SUMMARY OF THE INVENTION

[0011] In view of the foregoing shortcomings of the prior art, the inventor of the present invention based on years of experience in the related industry to conduct experiments and modifications, and finally invented a method of manufacturing carbon nanotube electron field emitters by do-matrix sequential electrophoretic deposition

[0012] Therefore, the present invention is to provide an alternating electrophoretic deposition technology to improve the electrophoretic deposition effect on the regions of a dot-matrix structure, so that the electrophoresis time can be focused on the electrophoretic deposition of a pixel only to centralize the electrophoretic deposition region and simplify the design of the anode plate and the electric field produced by the electrophoresis. The invention enhances the current density used for the electrophoresis and greatly lowers the equipment cost and reduces the power consumption for manufacturing large panels, and the present invention also improves the operating safety.

[0013] Accordingly, a method of manufacturing carbon nanotube electron field emitters by do-matrix sequential electrophoretic deposition according to the invention comprises the following steps:

[0014] An anode of a power supply is connected to a plurality of anode electrodes of an anode plate and a cathode of a power supply is connected to a switch unit, and the switch unit is connected to a plurality of cathode electrodes of a cathode plate, and the plurality of cathode electrodes and the plurality of anode electrodes are perpendicular to each other, and a signal generator is connected to an input end of the plurality of switch units, and the cathode plate and the anode plate are parallel with each other and placed in an electrophoresis tank.

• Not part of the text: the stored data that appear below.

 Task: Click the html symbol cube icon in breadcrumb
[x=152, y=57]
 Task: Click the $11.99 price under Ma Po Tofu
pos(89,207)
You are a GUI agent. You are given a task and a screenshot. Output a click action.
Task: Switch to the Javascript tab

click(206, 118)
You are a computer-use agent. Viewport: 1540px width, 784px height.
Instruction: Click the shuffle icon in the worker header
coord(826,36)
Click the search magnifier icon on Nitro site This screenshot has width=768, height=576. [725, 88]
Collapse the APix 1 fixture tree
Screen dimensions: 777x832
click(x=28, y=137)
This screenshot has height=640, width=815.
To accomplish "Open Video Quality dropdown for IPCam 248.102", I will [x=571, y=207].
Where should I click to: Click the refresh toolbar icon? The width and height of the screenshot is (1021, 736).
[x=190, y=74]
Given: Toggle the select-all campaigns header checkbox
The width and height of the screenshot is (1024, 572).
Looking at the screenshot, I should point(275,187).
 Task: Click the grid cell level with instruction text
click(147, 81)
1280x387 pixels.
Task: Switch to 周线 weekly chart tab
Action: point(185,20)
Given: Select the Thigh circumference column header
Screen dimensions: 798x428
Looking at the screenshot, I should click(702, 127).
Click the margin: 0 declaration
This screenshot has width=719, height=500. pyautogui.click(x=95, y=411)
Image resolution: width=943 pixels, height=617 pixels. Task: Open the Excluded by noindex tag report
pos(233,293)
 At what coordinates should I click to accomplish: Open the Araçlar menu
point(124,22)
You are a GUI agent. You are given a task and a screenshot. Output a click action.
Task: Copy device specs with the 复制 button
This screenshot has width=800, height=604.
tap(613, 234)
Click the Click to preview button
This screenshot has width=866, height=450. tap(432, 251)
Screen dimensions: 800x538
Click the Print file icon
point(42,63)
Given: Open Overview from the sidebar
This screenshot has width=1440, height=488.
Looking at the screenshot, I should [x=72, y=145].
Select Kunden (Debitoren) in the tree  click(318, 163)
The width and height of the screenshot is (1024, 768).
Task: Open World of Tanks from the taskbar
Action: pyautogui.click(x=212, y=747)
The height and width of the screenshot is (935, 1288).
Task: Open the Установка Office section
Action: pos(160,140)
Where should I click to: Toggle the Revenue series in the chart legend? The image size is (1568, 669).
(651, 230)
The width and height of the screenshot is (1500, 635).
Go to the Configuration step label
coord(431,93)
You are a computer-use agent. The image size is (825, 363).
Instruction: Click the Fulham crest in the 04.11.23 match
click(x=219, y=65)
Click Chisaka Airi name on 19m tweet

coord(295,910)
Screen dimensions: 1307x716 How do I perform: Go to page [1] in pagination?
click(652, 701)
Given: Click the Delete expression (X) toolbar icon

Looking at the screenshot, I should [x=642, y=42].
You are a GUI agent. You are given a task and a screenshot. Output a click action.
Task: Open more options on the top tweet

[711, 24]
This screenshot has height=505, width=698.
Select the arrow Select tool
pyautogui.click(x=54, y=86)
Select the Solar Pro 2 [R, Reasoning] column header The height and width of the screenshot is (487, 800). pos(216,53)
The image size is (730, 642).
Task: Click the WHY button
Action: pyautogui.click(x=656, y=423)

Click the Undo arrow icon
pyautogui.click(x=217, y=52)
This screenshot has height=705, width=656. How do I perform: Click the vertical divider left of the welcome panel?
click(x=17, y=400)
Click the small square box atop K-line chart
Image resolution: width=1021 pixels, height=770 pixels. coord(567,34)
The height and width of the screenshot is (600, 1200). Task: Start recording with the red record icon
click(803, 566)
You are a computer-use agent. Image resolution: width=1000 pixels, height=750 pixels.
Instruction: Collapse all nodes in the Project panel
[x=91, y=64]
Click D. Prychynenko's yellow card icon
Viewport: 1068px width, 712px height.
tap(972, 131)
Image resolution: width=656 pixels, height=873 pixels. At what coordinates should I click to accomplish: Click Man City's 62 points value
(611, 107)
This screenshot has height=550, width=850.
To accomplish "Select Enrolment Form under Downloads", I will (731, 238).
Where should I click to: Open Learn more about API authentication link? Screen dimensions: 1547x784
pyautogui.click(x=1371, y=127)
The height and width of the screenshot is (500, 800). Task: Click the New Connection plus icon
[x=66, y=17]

[0015] The anode of the power supply outputs a voltage to the plurality of anode electrodes of the anode plate, and the signal generator produces a pulse signal outputted to the plurality of switch units. During the electrophoretic deposition process, only one switch unit is electrically connected, and the rest of the switch units is electrically disconnected, and the electrically connected switch unit applies a pulse signal produced by the signal generator to a cathode electrode of the cathode plate, such that the cathode electrode is electrically connected, and only one pixel forms a potential different with an electric field between the electrically connected cathode electrode and anode electrode, and the cathode electrode forms carbon nanotubes disposed at positions for depositing an electron field transmitter.

[0016] When one of the electrically connected cathode electrodes of the cathode plate goes through the electrophoresis process, the electrically connected switch unit counts the time, so that if the time counted by the switch unit is up, the electric power supplied to the cathode electrode will be disconnected to allow the next switch unit to be connected electrically and the rest of the switch unit will remain disconnected, and such sequence will apply to the next cathode electrode for continuing the electrophoretic deposition process.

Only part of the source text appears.